Preheat Oven: Preheat your oven to 350ºF (180ºC) fan-forced. Lightly grease a 9x13 inch baking dish and set aside.
Mix Dry Ingredients: In a medium-size mixing bowl, whisk together the flour, sugar, baking powder and salt until well combined. Set aside.
Add Pineapple: Pour both cans of crushed pineapple with the juice into the prepared baking dish. Spread out evenly with a spatula to create a level layer.
Add Dry Mix Over Pineapple: Evenly sprinkle the flour mixture over the pineapple layer, covering it completely. Do not stir.
Top with Butter: Gently spoon the melted butter over the flour layer, ensuring as much of the surface is covered as possible. It’s okay if a few dry patches remain, they’ll bake through.
Bake Cake: Bake for 40–45 minutes, or until the top is golden brown and the edges are bubbling.

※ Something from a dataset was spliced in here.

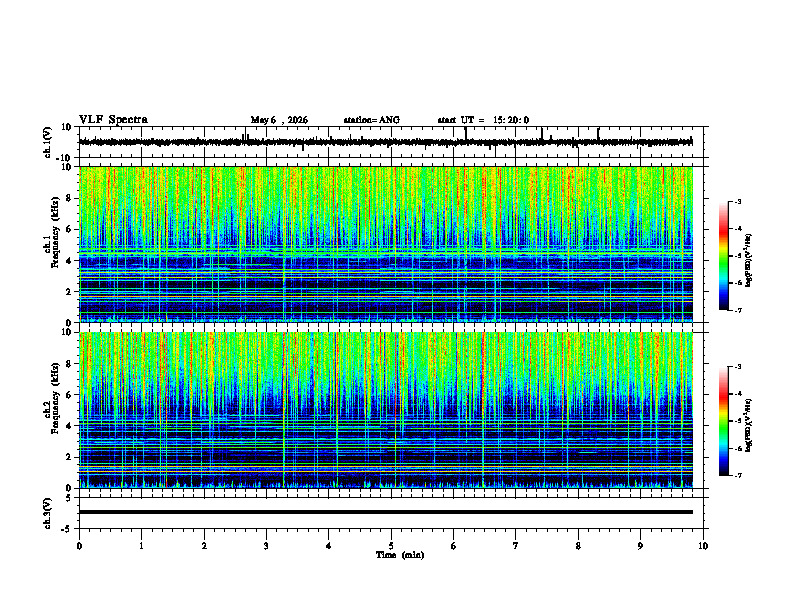This screenshot has width=792, height=612.
Task: Click the ch.1 spectrogram color scale bar
Action: coord(724,256)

Serve: Serve warm straight from the oven with a scoop of vanilla ice cream. Enjoy!
Video
Notes
Store: Cover the baking dish tightly with foil or transfer leftovers to an airtight container. Keep in the refrigerator for up to 4–5 days.Reheat: Warm individual servings in the microwave for 20–30 seconds to restore the soft, gooey texture.Freeze: Not ideal, as the texture can turn mushy when thawed. Best enjoyed fresh or refrigerated.